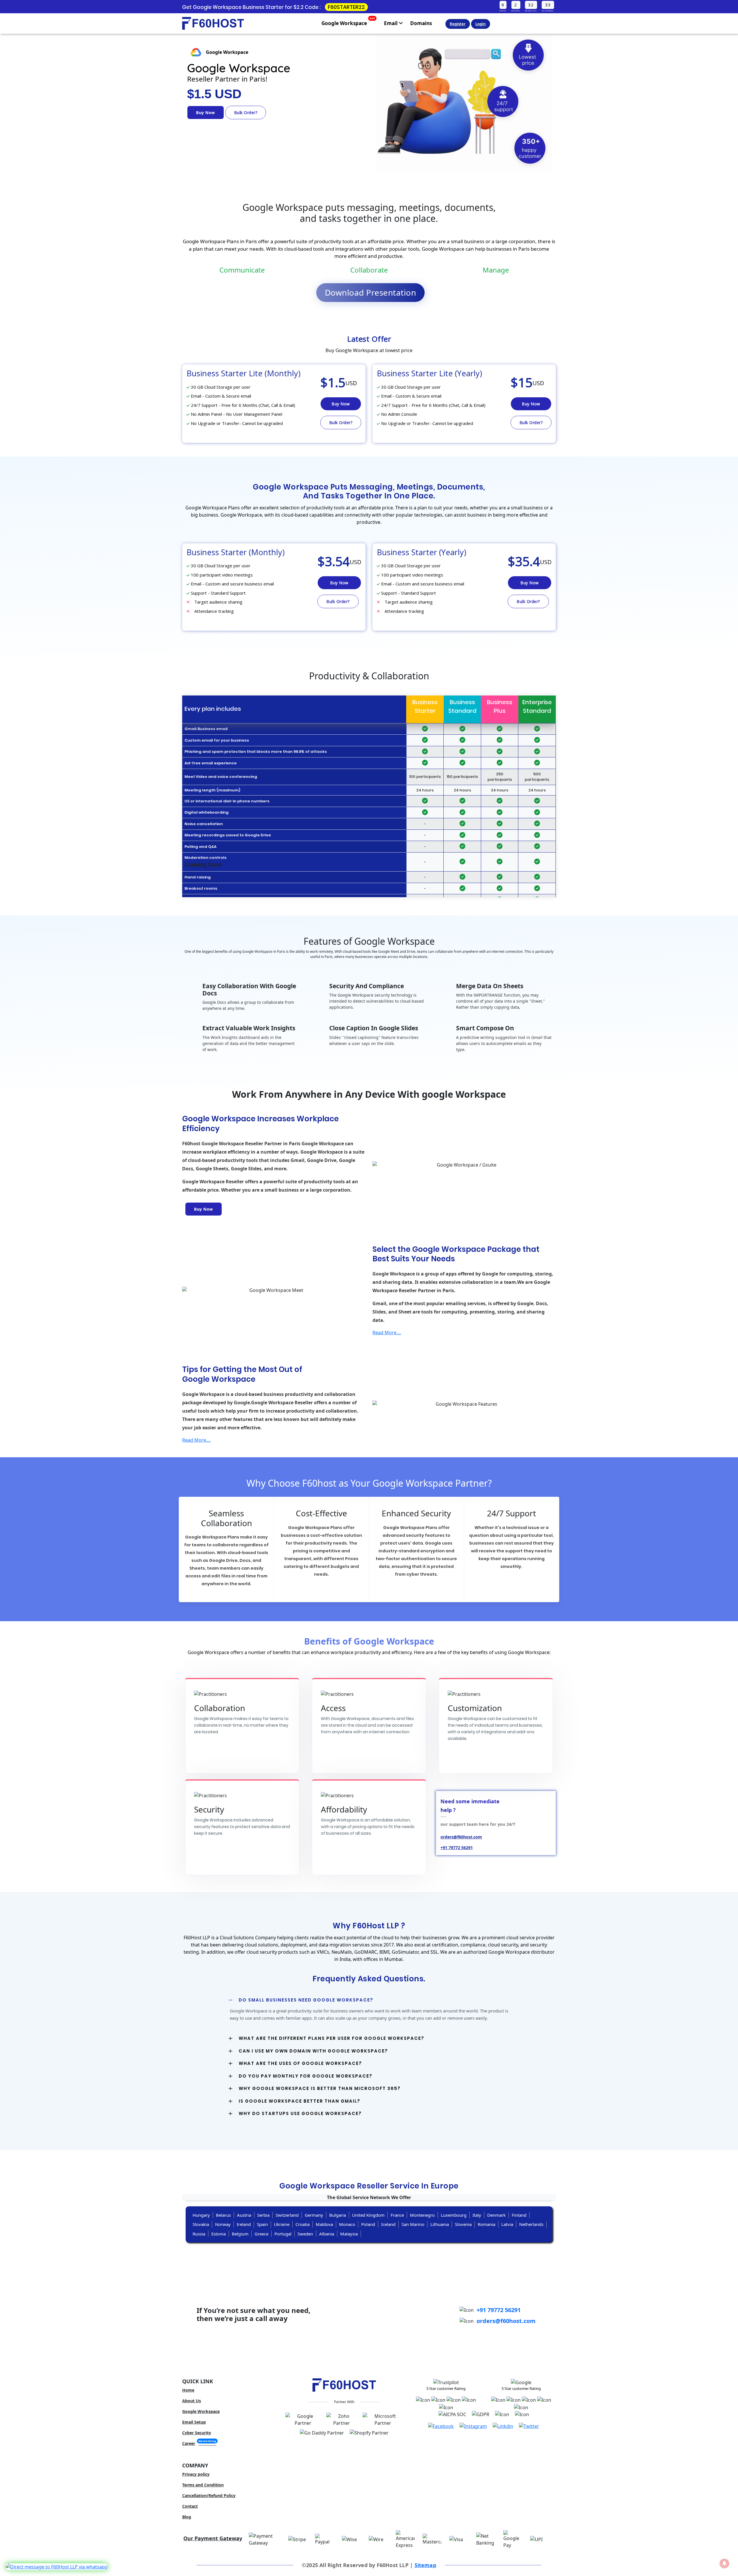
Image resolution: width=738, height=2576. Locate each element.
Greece (261, 2234)
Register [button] (458, 24)
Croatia (302, 2224)
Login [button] (480, 24)
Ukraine (281, 2224)
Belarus (223, 2215)
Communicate (242, 270)
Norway (223, 2224)
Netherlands (531, 2224)
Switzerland (287, 2215)
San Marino (413, 2224)
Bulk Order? (245, 112)
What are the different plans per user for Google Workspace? (331, 2038)
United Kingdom (368, 2215)
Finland (519, 2215)
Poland (368, 2224)
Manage (496, 270)
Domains (421, 23)
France (397, 2215)
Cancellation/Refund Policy (209, 2495)
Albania (326, 2234)
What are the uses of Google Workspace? (300, 2063)
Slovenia (463, 2224)
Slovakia (201, 2224)
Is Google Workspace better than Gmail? (299, 2101)
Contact (190, 2506)
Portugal (282, 2234)
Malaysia (349, 2234)
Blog (186, 2517)
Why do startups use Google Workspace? (300, 2113)
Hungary (201, 2215)
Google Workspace (348, 22)
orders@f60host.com (506, 2321)
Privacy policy (196, 2474)
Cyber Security (196, 2432)
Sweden (305, 2234)
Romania (486, 2224)
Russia (199, 2234)
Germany (314, 2215)
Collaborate (369, 270)
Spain (262, 2224)
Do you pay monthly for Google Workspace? (305, 2076)
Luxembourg (453, 2215)
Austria (244, 2215)
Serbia (263, 2215)
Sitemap (425, 2565)
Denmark (496, 2215)
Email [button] (391, 23)
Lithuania (439, 2224)
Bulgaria (337, 2215)
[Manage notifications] (724, 2563)
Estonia (218, 2234)
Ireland (244, 2224)
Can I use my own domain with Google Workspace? (313, 2051)
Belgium (240, 2234)
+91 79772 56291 (499, 2310)
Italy (476, 2215)
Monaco (347, 2224)
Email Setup (194, 2422)
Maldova (324, 2224)
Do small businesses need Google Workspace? (306, 2000)
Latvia (507, 2224)
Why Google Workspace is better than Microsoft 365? (320, 2088)
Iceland (388, 2224)
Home (188, 2390)
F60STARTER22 (346, 7)
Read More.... (386, 1332)
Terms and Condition (203, 2485)
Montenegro (422, 2215)
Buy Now (205, 112)
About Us (191, 2400)
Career (199, 2443)
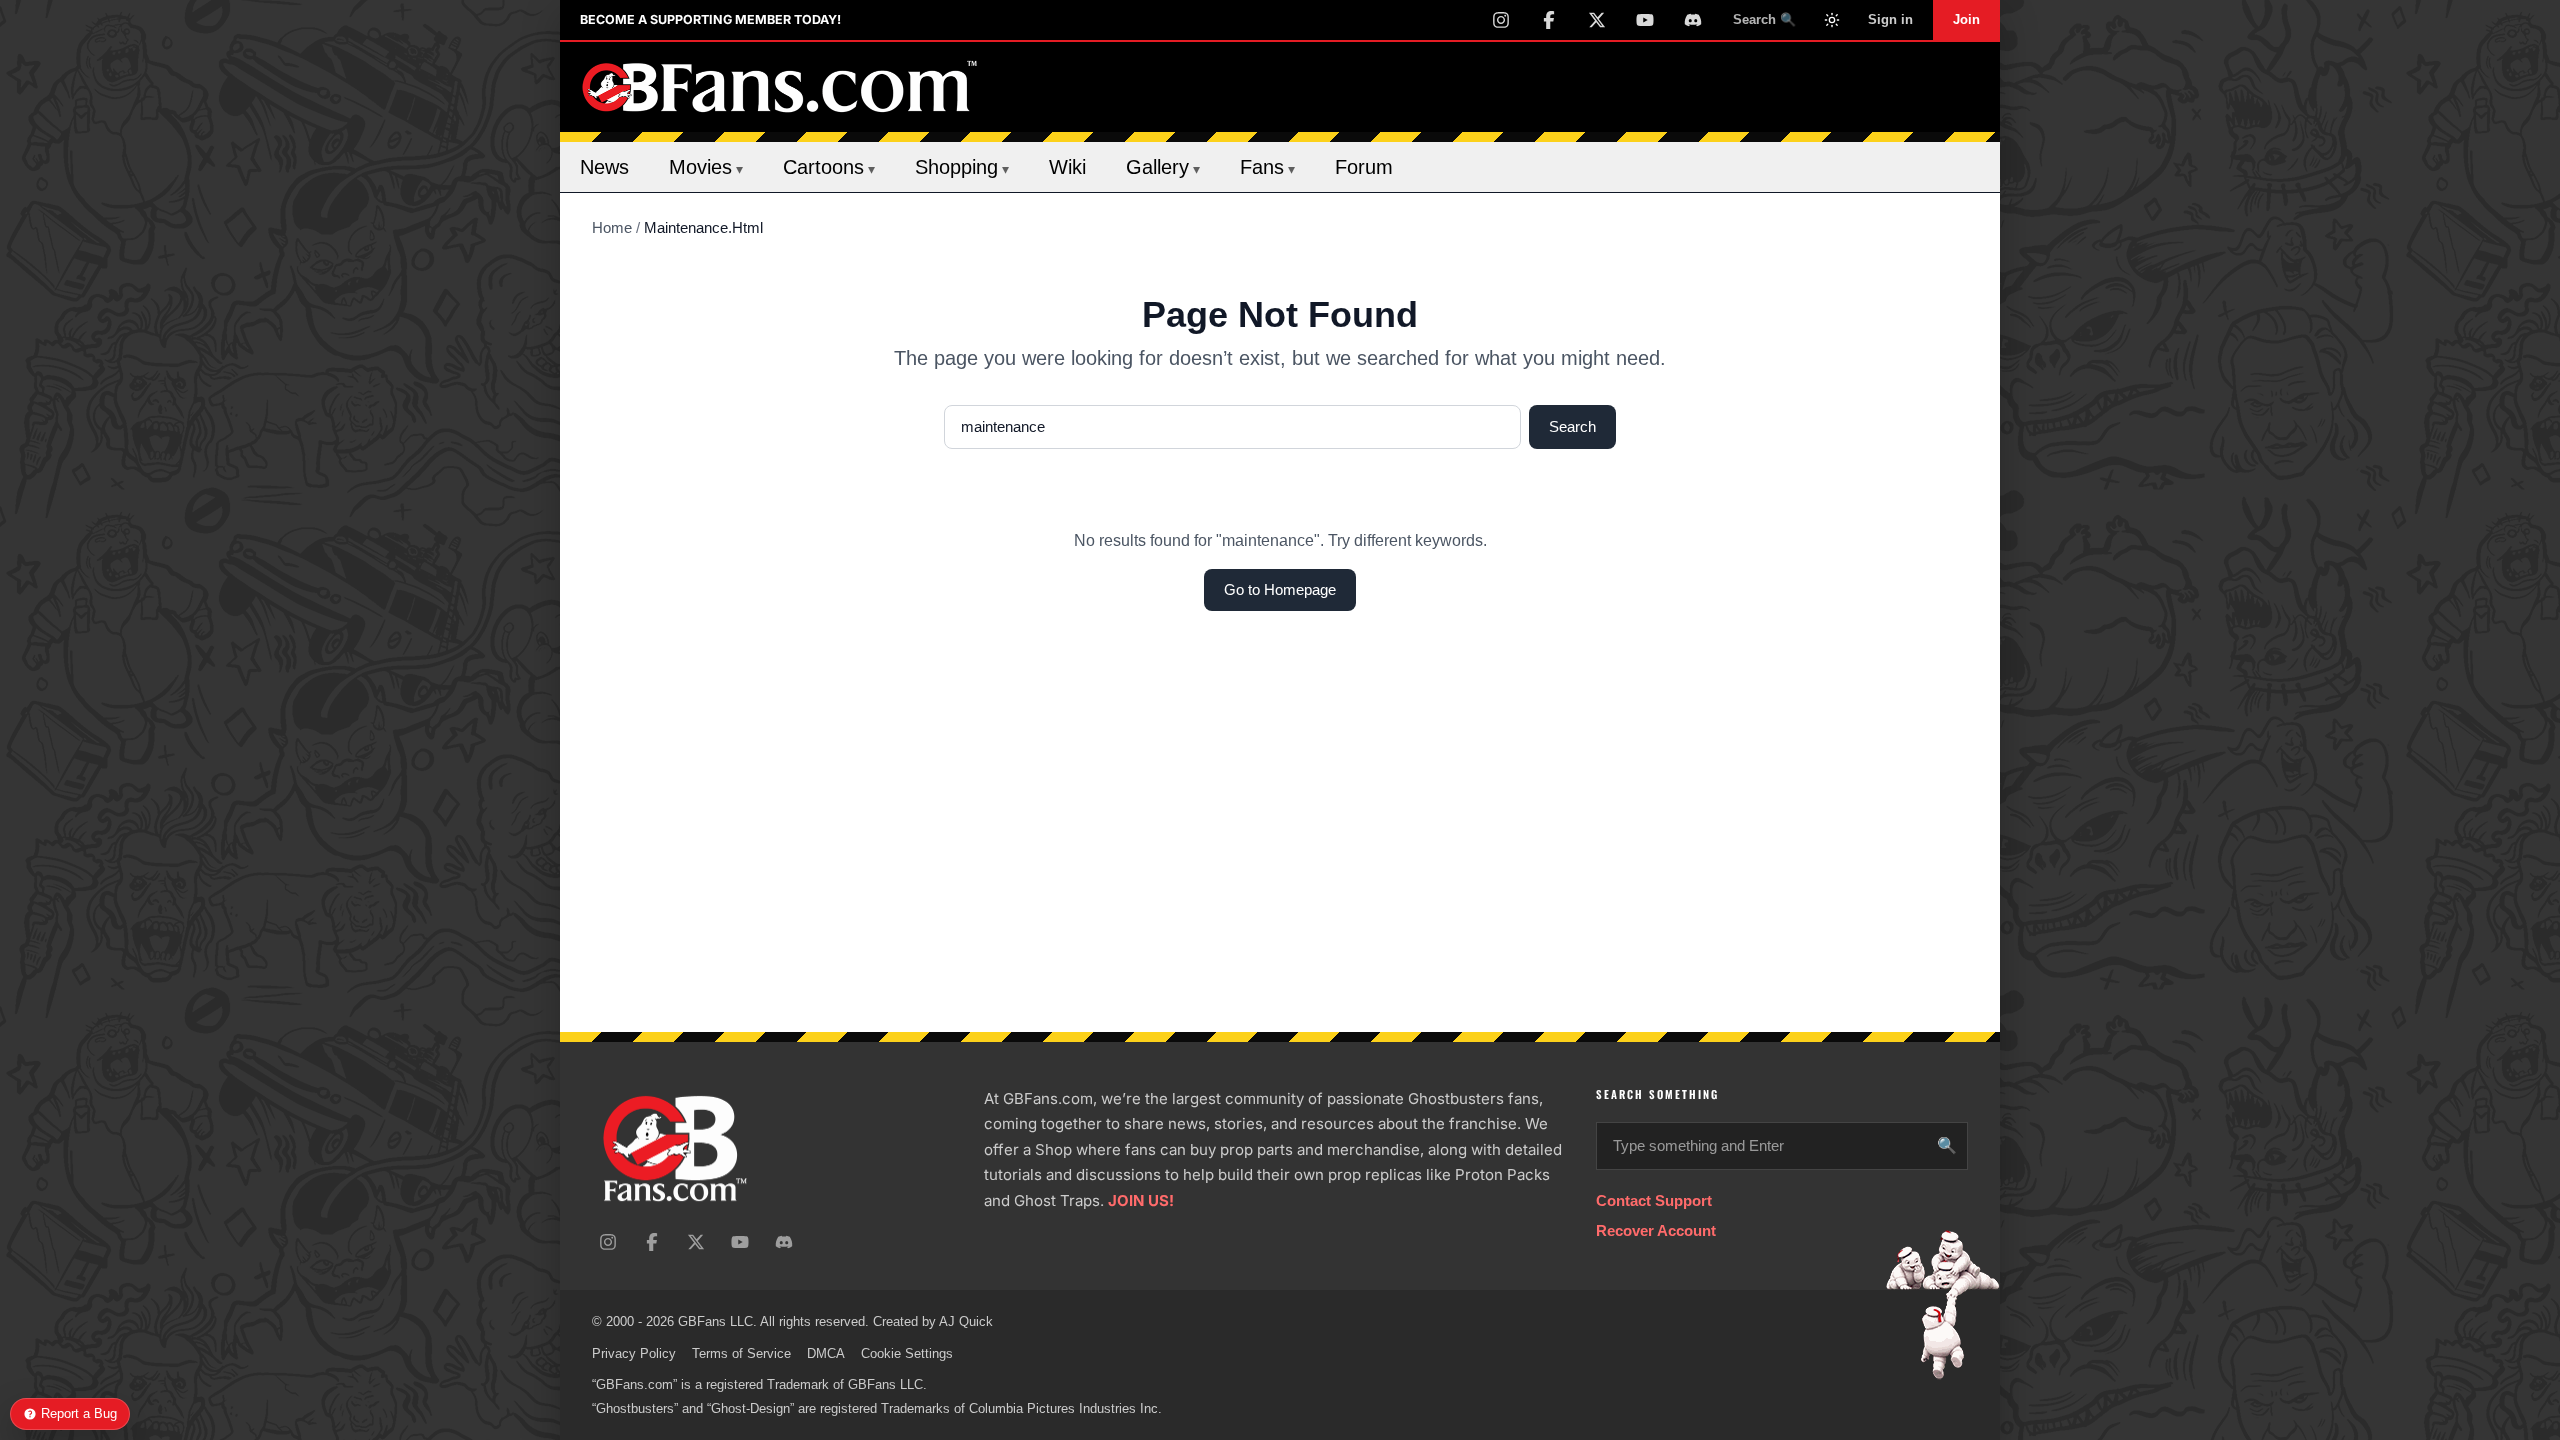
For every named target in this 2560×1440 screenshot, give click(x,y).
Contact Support (1654, 1200)
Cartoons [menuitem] (829, 167)
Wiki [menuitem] (1067, 167)
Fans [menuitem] (1267, 167)
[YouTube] (1645, 20)
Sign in (1890, 19)
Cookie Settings (907, 1353)
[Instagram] (1501, 20)
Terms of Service (741, 1353)
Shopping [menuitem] (962, 167)
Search (1572, 426)
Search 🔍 (1764, 19)
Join (1966, 19)
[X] (1597, 20)
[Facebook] (1549, 20)
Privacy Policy (634, 1353)
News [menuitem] (604, 167)
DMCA (826, 1353)
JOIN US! (1141, 1200)
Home (612, 227)
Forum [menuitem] (1364, 167)
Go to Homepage (1280, 589)
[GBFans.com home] (780, 87)
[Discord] (1693, 20)
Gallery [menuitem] (1163, 167)
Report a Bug (79, 1413)
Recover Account (1656, 1230)
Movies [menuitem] (706, 167)
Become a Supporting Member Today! (710, 19)
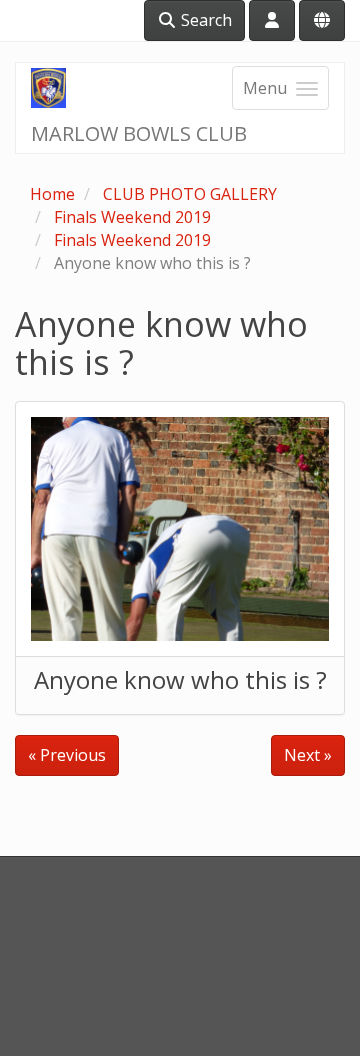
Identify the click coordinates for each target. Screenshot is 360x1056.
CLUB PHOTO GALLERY (190, 194)
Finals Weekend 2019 (132, 217)
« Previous (67, 755)
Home (52, 194)
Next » (308, 755)
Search (204, 20)
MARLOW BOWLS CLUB (139, 133)
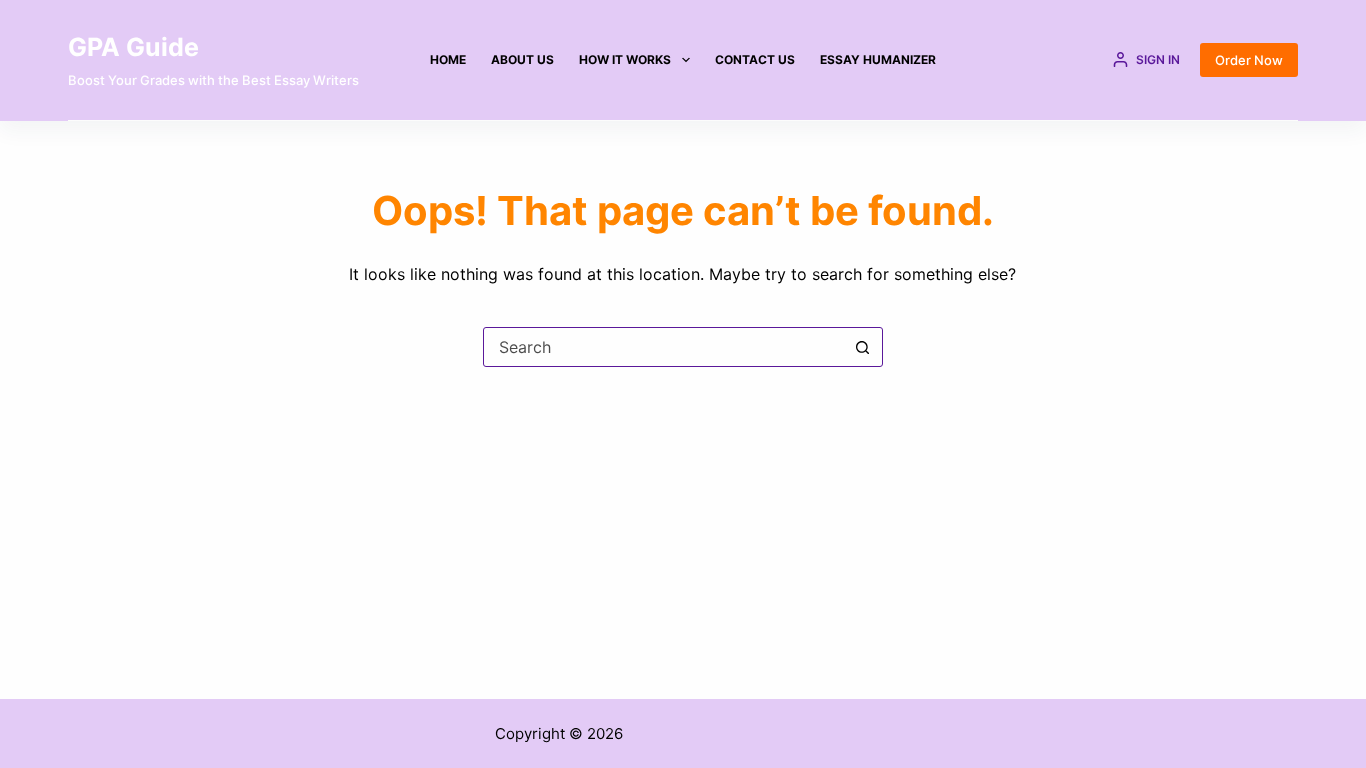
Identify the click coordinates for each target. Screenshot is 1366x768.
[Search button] (863, 347)
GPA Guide (133, 47)
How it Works (625, 59)
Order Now (1249, 60)
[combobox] (664, 347)
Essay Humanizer (878, 59)
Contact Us (755, 59)
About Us (522, 59)
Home (448, 59)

§ **Work required**:
Include the first line of the records, the line containing "Netherlands (531, 2224)", and every line between them, repeated exactly. Skip the pictures.

§ **Your response**:
Image resolution: width=738, height=2576. Locate each element.
Greece (261, 2234)
Register [button] (458, 24)
Croatia (302, 2224)
Login [button] (480, 24)
Ukraine (281, 2224)
Belarus (223, 2215)
Communicate (242, 270)
Norway (223, 2224)
Netherlands (531, 2224)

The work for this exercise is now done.